Understanding Americans’ attitudes towards Canada-U.S. collaboration
· A majority of respondents would support periodical tariffs on imports from Canada if they supported local jobs (79%), but less than half would support them if they resulted in tariffs on exported American goods (41%), and only one in five people would support them if they resulted in local job losses (20%) or caused a trade war with Canada (18%).
· The majority of respondents are opposed to imposing tariffs on imports of certain kinds of Canadian lumber, if they contribute to higher housing costs for American homebuyers (77%) and if they add a tax on American businesses and consumers (74%). Similarly, just over half of respondents are opposed to imposing tariffs on certain kinds of Canadian lumber, if the US cannot produce enough lumber at home to meet its own demand (56%).
· Collaboration between the U.S. and Canada is seen as important in all areas of defense: maintaining continental (86%) and border (85%) security, defending North America (85%), promoting world peace and stability (84%), and maintaining U.S. national security (83%).
· A majority of respondents also agreed that the two countries need to closely coordinate their responses to global challenges presented by countries such as China, Russia, and Iran (85%), that Canada contributes sufficiently in the NORAD (80%), and in defending the Arctic (78%).
· Regarding the management of their shared border, both Canada and the U.S. got similar ratings: around seven in ten considered that Canada's (72%) and the U.S.' (69%) management of the border contributes to the U.S. economy, and between a fifth and a third of respondents had a negative perception of the countries' management of the border.
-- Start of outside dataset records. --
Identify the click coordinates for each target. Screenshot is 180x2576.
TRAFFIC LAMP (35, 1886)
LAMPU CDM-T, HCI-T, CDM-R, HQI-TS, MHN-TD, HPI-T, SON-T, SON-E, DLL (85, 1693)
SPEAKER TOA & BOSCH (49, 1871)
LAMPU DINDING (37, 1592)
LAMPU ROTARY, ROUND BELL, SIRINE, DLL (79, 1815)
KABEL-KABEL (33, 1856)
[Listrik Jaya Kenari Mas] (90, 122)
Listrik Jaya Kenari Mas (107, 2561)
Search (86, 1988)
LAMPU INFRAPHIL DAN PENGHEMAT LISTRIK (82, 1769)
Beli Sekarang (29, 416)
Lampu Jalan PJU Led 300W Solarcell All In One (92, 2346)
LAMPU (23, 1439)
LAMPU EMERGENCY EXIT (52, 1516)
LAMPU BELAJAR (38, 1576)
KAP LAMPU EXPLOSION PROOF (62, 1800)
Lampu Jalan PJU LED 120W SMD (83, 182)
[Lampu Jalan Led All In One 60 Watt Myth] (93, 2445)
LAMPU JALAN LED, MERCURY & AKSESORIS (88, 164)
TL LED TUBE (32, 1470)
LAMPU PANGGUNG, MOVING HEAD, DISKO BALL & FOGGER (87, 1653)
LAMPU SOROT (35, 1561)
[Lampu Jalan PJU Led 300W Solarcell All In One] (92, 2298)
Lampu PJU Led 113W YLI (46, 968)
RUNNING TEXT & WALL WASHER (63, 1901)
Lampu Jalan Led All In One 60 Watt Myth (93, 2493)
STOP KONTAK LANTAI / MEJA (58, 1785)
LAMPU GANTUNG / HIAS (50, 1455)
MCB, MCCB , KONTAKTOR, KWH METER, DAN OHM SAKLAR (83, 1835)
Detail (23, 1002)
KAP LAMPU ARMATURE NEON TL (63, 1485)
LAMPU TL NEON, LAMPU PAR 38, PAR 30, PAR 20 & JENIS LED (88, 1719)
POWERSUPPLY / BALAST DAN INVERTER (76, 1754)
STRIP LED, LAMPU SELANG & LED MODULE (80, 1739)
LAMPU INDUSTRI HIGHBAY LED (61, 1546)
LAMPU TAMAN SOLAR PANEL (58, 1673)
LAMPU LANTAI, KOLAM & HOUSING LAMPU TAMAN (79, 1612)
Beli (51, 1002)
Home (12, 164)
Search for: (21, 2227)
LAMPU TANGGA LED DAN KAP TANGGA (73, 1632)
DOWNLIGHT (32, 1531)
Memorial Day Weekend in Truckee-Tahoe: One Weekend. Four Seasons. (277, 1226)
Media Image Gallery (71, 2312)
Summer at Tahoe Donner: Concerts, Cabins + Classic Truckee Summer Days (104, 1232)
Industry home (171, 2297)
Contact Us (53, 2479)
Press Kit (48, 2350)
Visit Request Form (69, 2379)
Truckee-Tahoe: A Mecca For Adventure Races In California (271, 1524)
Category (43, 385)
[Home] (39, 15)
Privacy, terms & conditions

· A vast majority of respondents agreed that Canada develops its natural resources more responsibly than other countries (84%).
· As far as energy is concerned, a majority of respondents would support importing more energy from Canada, if it supported new jobs (87%), increased U.S. national security (85%), meant reducing imports from other countries like Saudi Arabia or Russia (82%), and even if it required new infrastructure (75%). A little less than half would support more energy imports from Canada, if it produced more greenhouse gas emissions (48%).
· Terminology-wise, terms like "energy infrastructure" and "energy imports" were preferred to "pipelines" and "oil and gas imports" as they had less of a negative connotation. 84% and 83% of respondents stated they would support building more energy infrastructure between the two countries and increasing energy imports from Canada.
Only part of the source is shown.